I never did understand Mr. Excessive Schmaltziness. It's been a while since I read it (though I still think of Big Wal from time to time) and I honestly don't recall there being any schmaltz anywhere.

Crabby McSlacker said...

I think it would have made a great movie, and who knows... someday maybe it will.

And I hope that the draft of the next one makes it's way into a finished novel one of these days--I'd love to read it.

Dawn said...

Thanks Leah, I suspect you're a lady that recognize schmaltz at 100 paces!

Crabby - I do think more and more about returning to that first draft.

Terrie Farley Moran said...

Hi Dawn,

What a grand email!! And well deserved.

I'm with Crabby--I believe that if a story stays around in your head, it's really demanding to be written a second, third or fourth draft--written until it's done.

Terrie

Thomma Lyn said...

What a wonderful email -- though I'm not published yet, I love it when people read my stuff and "get" it. What a great feeling -- congratulations! :)

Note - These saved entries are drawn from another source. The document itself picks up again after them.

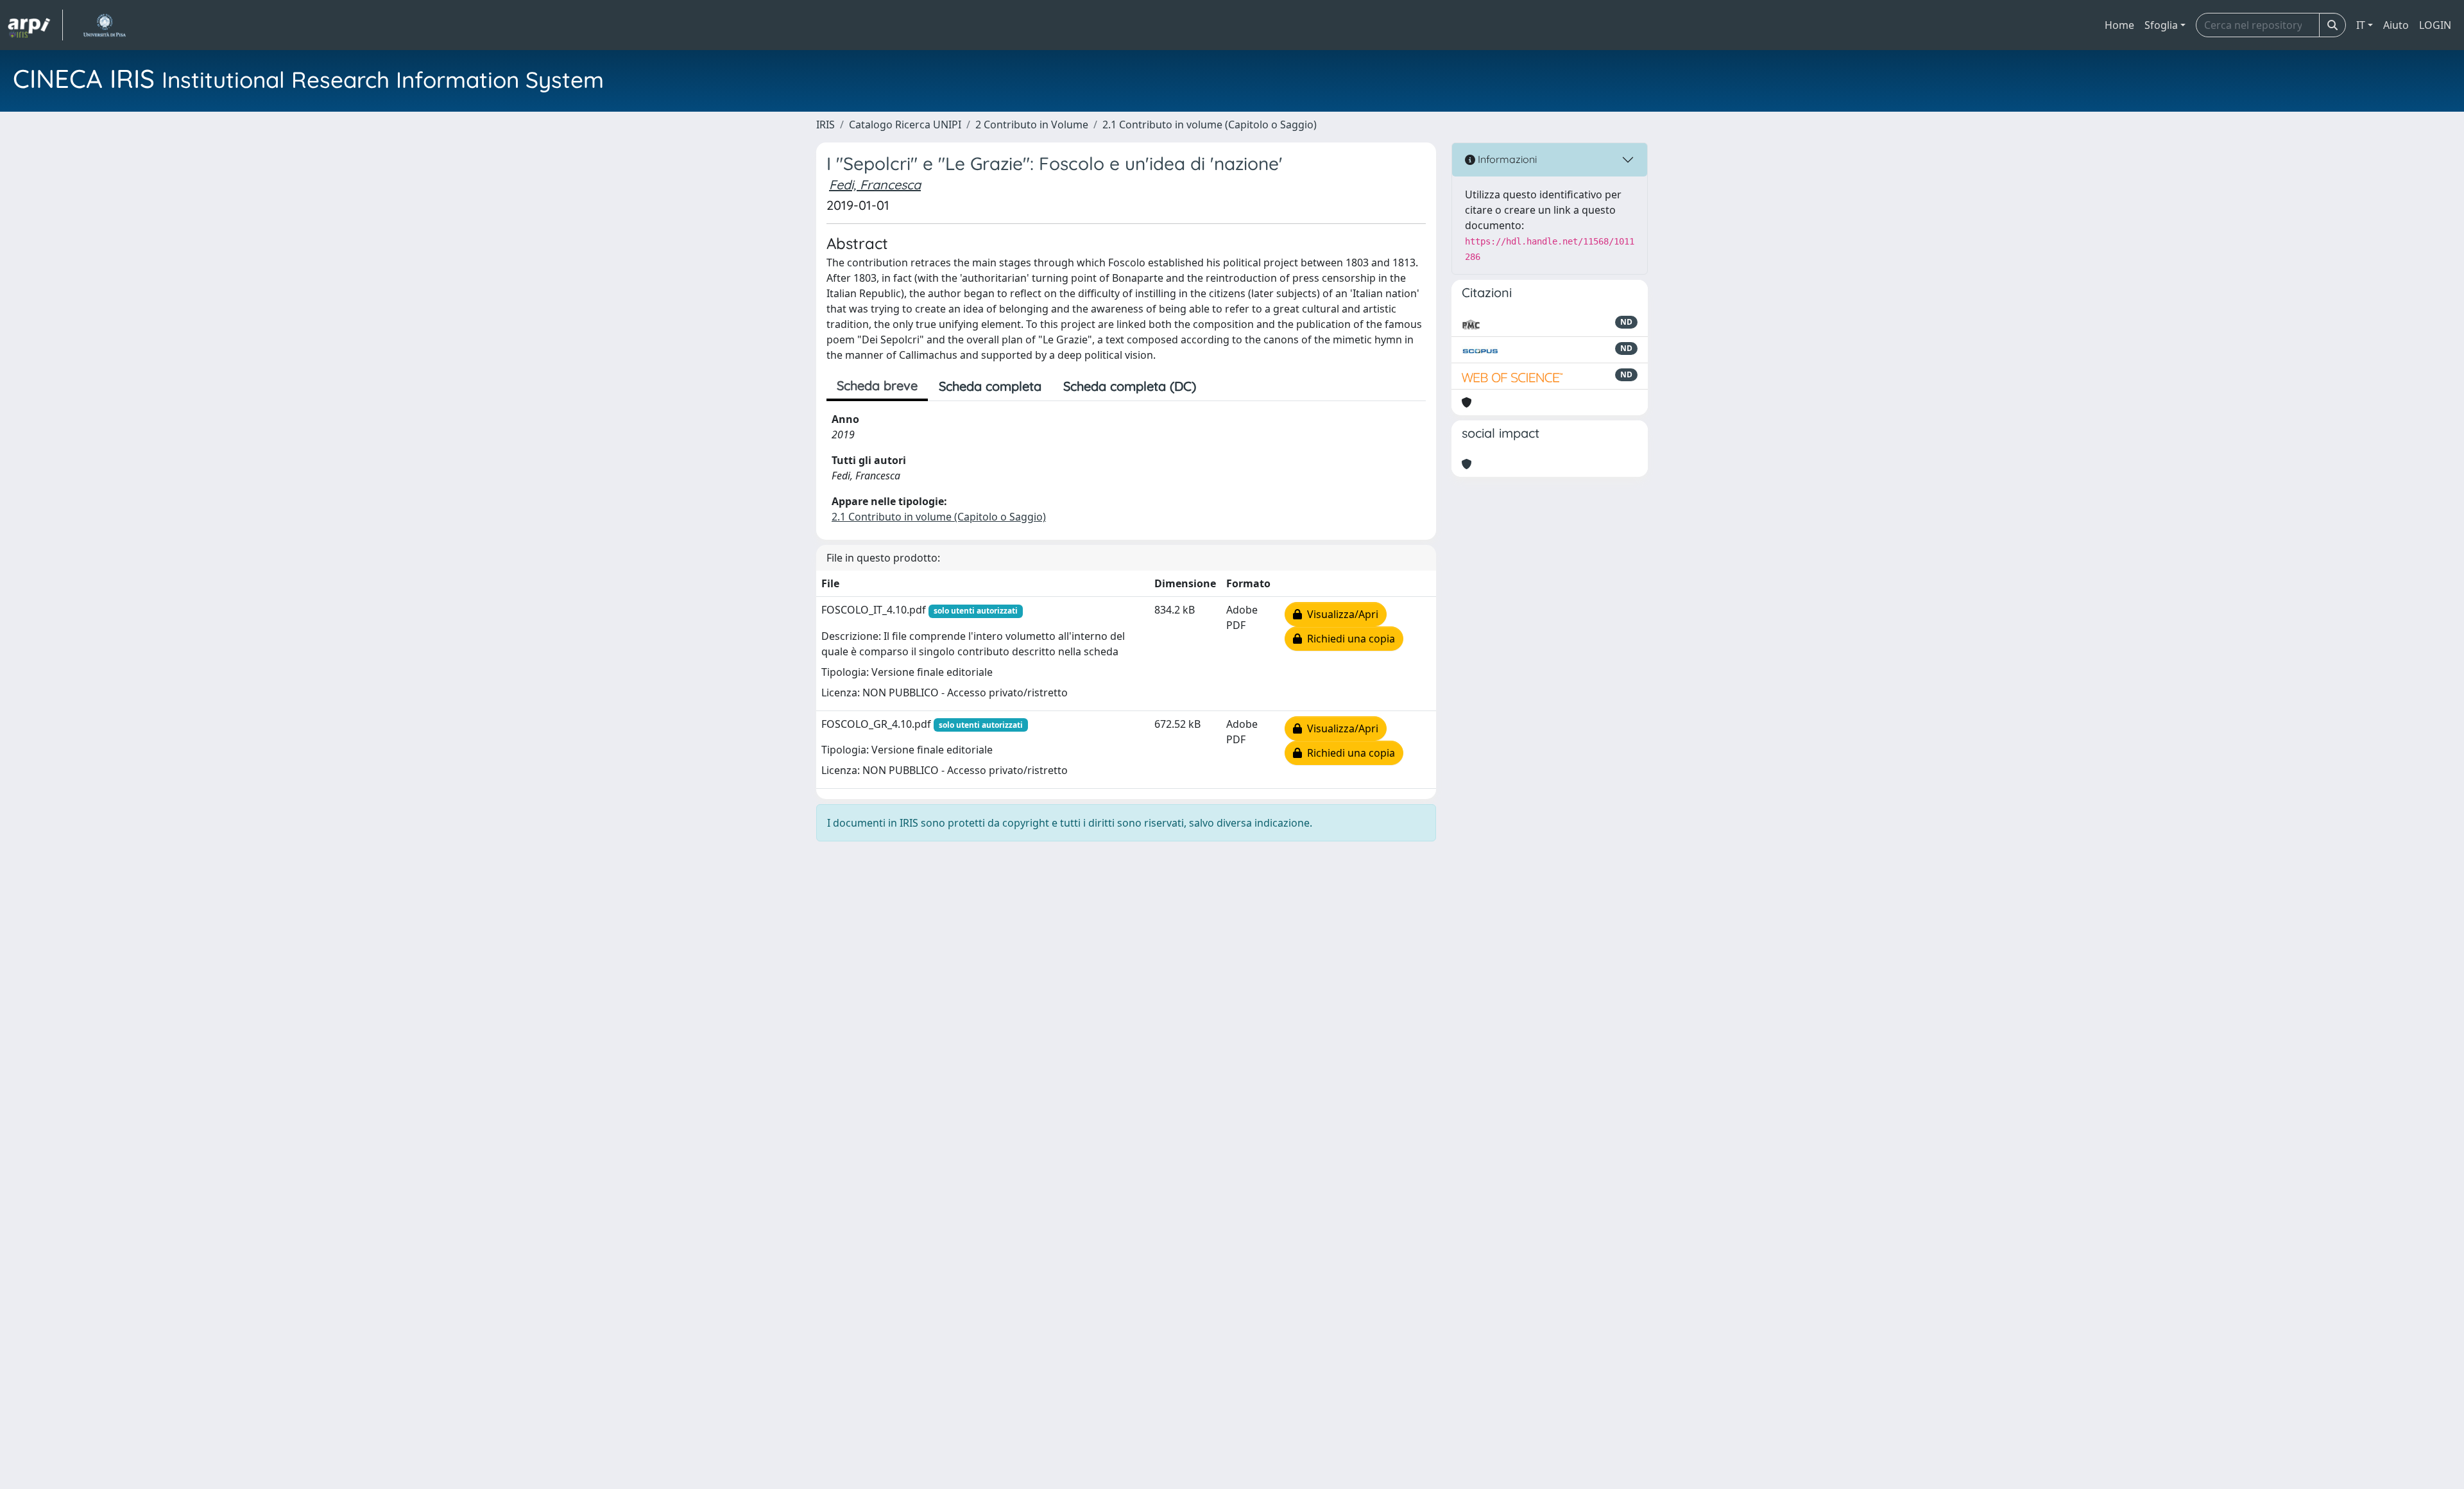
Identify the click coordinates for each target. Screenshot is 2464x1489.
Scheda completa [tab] (990, 386)
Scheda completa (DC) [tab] (1129, 386)
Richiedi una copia (1348, 639)
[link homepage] (35, 25)
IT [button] (2360, 25)
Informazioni (1506, 159)
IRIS (825, 124)
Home (2119, 25)
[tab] (1218, 386)
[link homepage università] (104, 25)
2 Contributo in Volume (1031, 124)
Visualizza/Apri (1340, 614)
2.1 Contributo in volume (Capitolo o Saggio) (1209, 124)
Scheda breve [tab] (877, 385)
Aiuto (2396, 25)
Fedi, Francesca (875, 184)
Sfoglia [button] (2161, 25)
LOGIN (2435, 25)
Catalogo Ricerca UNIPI (905, 124)
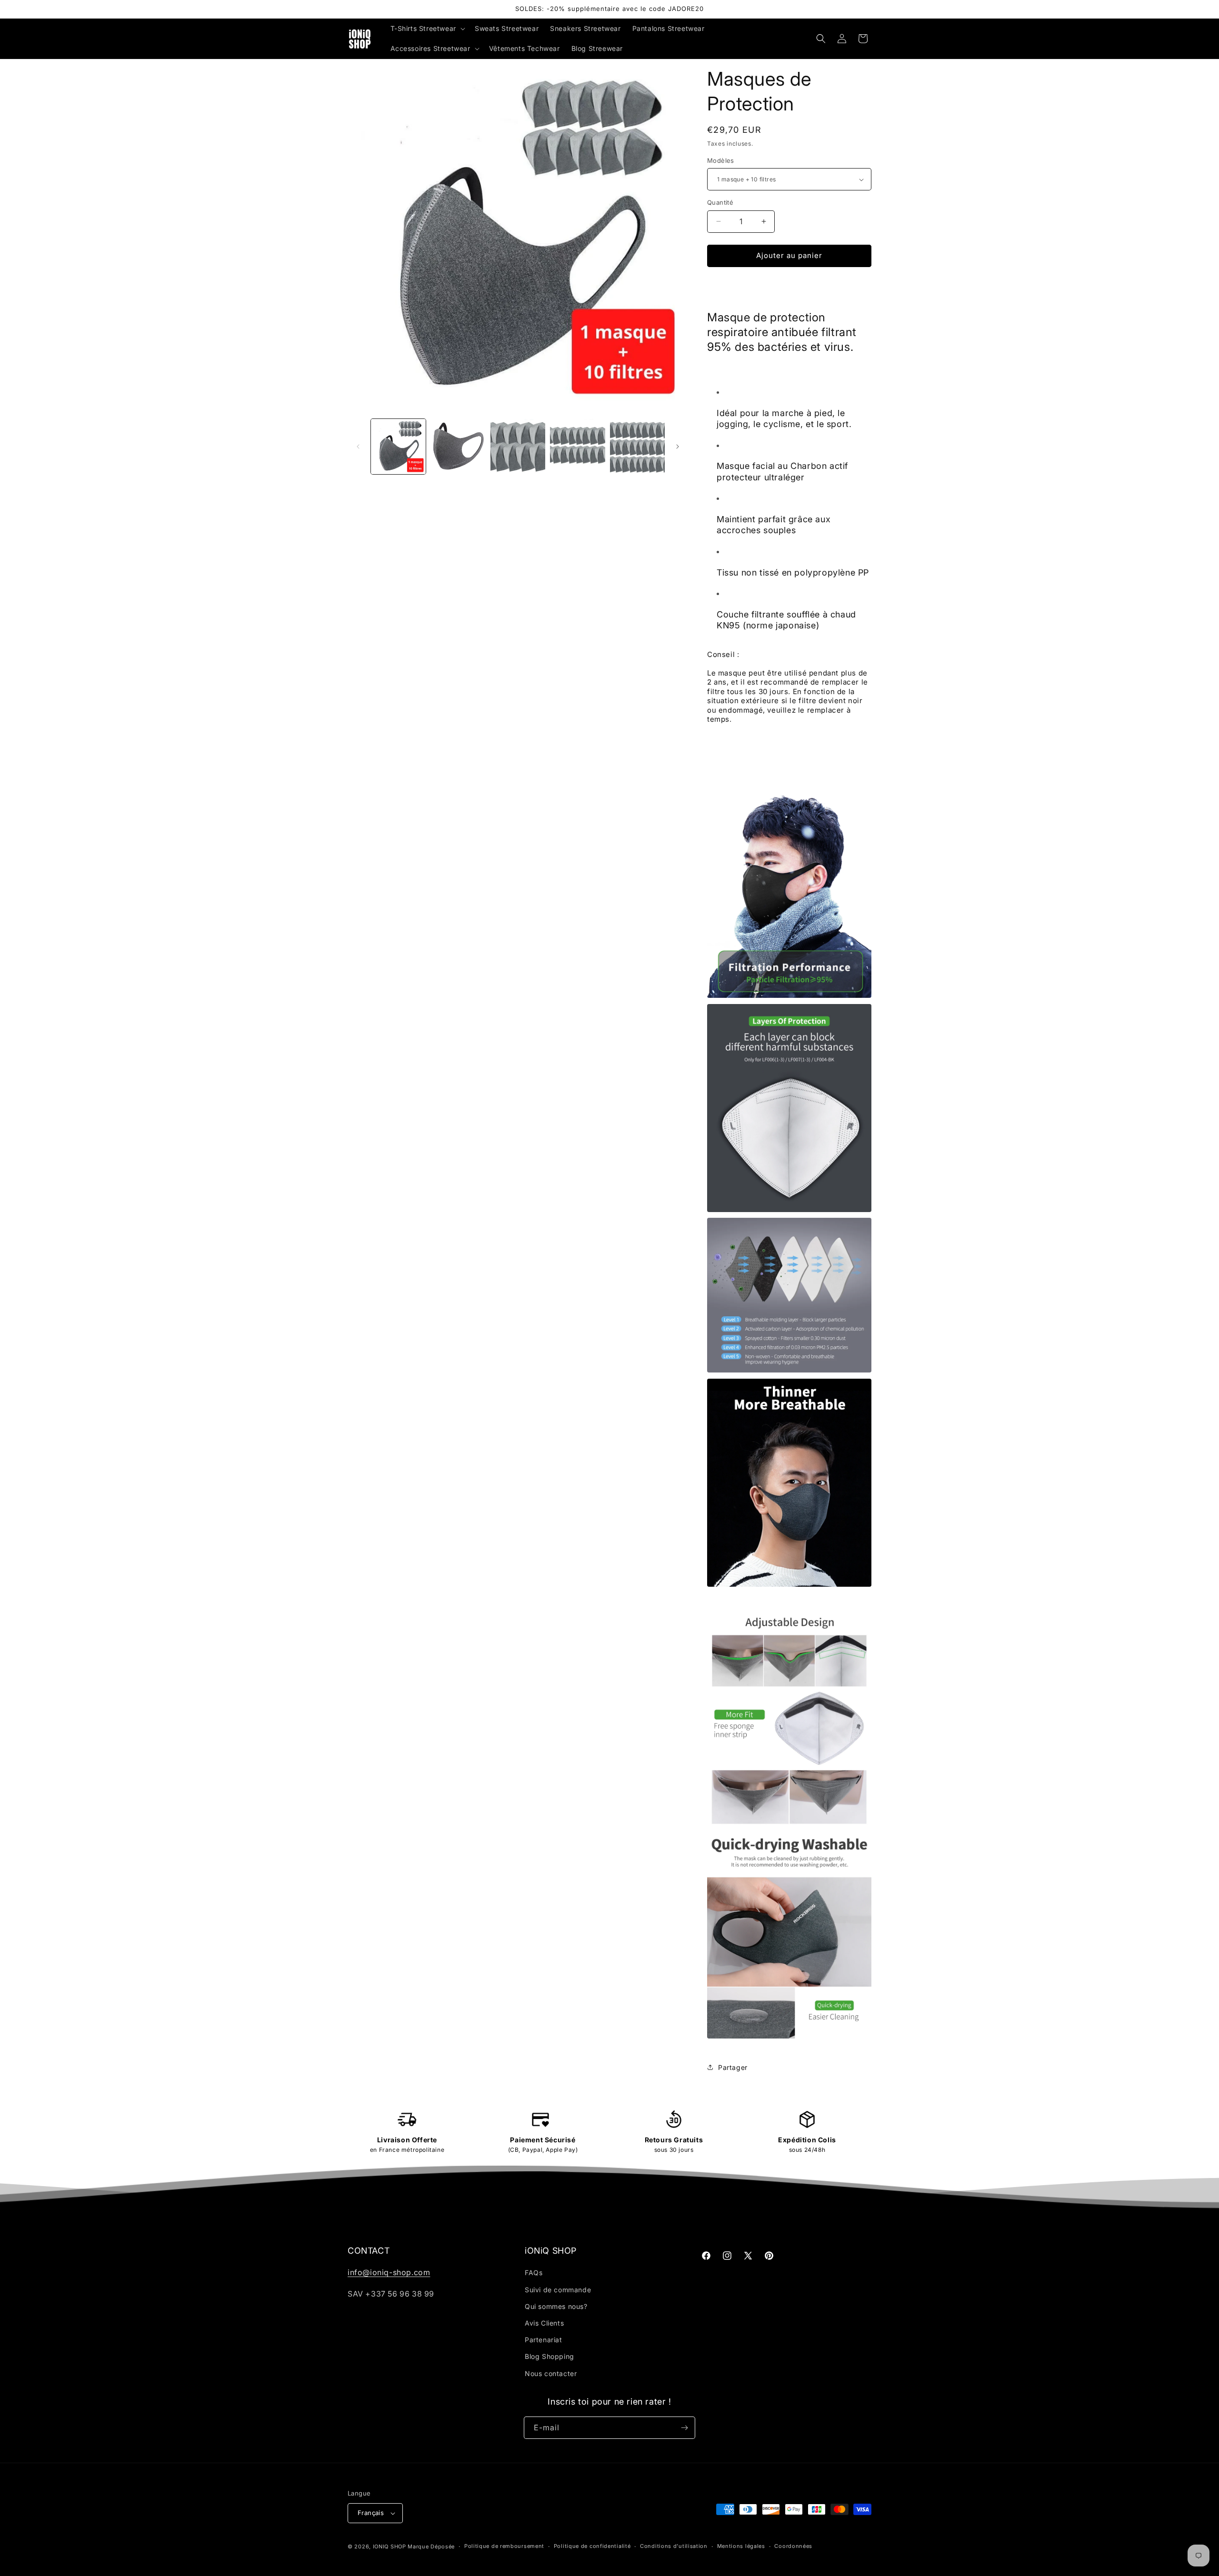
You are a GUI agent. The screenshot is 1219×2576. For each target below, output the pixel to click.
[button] (427, 29)
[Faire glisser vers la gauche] (358, 446)
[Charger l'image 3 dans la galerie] (517, 446)
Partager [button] (733, 2067)
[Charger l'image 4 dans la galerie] (577, 446)
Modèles (720, 160)
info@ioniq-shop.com (389, 2272)
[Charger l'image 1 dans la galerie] (398, 446)
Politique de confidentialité (592, 2546)
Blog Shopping (549, 2356)
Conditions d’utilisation (674, 2546)
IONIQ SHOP (389, 2546)
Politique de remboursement (504, 2546)
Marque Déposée (431, 2546)
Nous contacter (551, 2373)
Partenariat (543, 2340)
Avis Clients (544, 2323)
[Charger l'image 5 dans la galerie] (637, 446)
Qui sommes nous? (556, 2306)
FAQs (533, 2272)
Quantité (720, 202)
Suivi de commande (558, 2290)
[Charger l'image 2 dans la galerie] (457, 446)
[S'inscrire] (684, 2428)
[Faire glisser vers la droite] (677, 446)
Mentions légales (741, 2546)
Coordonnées (793, 2546)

Perhaps your next story has been quietly baking in your subconscious -- it's almost like some stories have to knit themselves together deep inside your mind before you can start writing them. I have a feeling that when you get back to it, it will feel like coming home. :)

the Bag Lady said...

Okay - truth be told - I had a hard time, in the first chapter or so, getting into your story; mostly because I thought it was too different from what I usually read. But it hooked me, held me and wouldn't let me go.

To my way of thinking, THAT is the sign of an excellent story-teller. Which I think you are. So screw the "excessive smaltziness" guy - he obviously doesn't know his ass from a hole in the ground! (because I do - there is no mistaking my ass for a hole in the ground, honest!.... well, unless it's some big honkin' thing left by a meteor.... but I digress!)

I am totally looking forward to reading the next book you write, regardless of what it's about! But if Saffron and her sisters are in it, I will devour it.

Dawn said...

Terrie - I do agree that when a story stays with you it is demanding to be told.

Would I sound like a wimp if I say "but writing is such hard work!"

Thomma Lyn - I remember that Ripples took a long time to come to fruition so perhaps that is just my style. I have pulled out my box of notes and dug out the disk it is on.

Promising signs!

Baggie - I'm afraid Saffron and her sisters are not in this next one - but it is set in Taupo again and is, I think, similar in style. Some critics don't like that but hey, you can only write what is in your head. Right?

the Bag Lady said...

Dawn - I'll read it even if Saffron and her sisters aren't in it! I know it'll be good!

Travis Erwin said...

What a great email. Hope you find your writing groove again.